3 juillet 2009
Amnesty International a publié, hier, un rapport accablant sur l'offensive israélienne à Gaza menée en décembre-janvier, accusant à la fois Israël et le Hamas d'avoir «violé les lois humanitaires internationales» en s'attaquant à des civils.
Dans son rapport intitulé «22jours de morts et de destruction à Gaza», publié hier, Amnesty International a confirmé le bilan des services de santé palestiniens de 1.400 Palestiniens tués et quelque 5.000 blessés lors de l'offensive israélienne, l'hiver dernier, dans la bande de Gaza. L'organisation de défense des droits de l'Homme, basée à Londres, accuse notamment l'armée israélienne de n'avoir pas «distingué entre cibles civiles et militaires». Elle accuse aussi le mouvement islamiste palestinien Hamas, au pouvoir à Gaza, et les autres groupes armés palestiniens de «crimes de guerre» pour avoir tiré des centaines de roquettes contre Israël. Mais elle nie que le Hamas se soit servi de la population palestinienne comme «bouclier humain» à Gaza.

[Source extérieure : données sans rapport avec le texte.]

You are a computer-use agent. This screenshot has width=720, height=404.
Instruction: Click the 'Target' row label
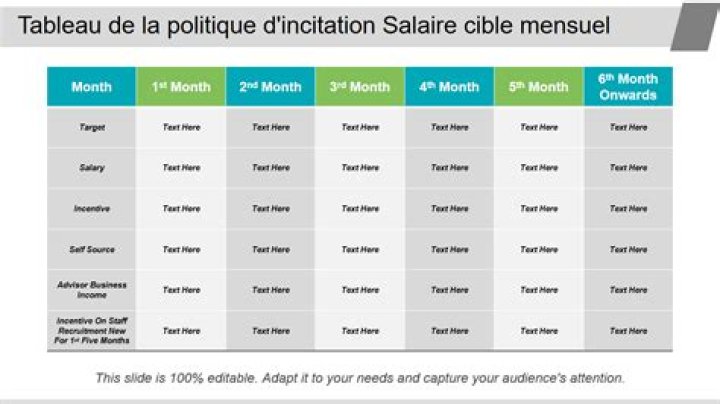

Vives réactions des belligérants
Ce rapport a suscité de vives réactions tant de l'armée israélienne que du Hamas, qui l'ont aussitôt dénoncé. «Le ton général du rapport démontre que l'organisation a succombé aux manipulations du Hamas, une organisation terroriste», a ainsi affirmé le porte-parole de l'armée israélienne, pour qui ce rapport «n'est pas équilibré», arguant qu'il ne tient pas compte des «neuf années durant lesquelles le Hamas a constamment tiré des roquettes vers un quart de millions d'Israéliens. Il présente un point de vue déformé des lois de la guerre qui ne correspondent pas aux règles appliquées par les États démocratiques en lutte contre le terrorisme». A Gaza, le porte-parole du Hamas Sami Abou Zouhri a également rejeté les conclusions du rapport, affirmant qu'il n'était «ni équitable ni équilibré». «Il a porté de fausses accusations à l'encontre du Hamas tout en réduisant la gravité des crimes commis par l'occupant israélien... Il vise à brouiller les cartes et offrir une opportunité pour masquer l'ampleur des crimes israéliens», a déclaré M.Abou Zouhri. «Il met bourreau et victime sur le même pied d'égalité», a-t-il ajouté.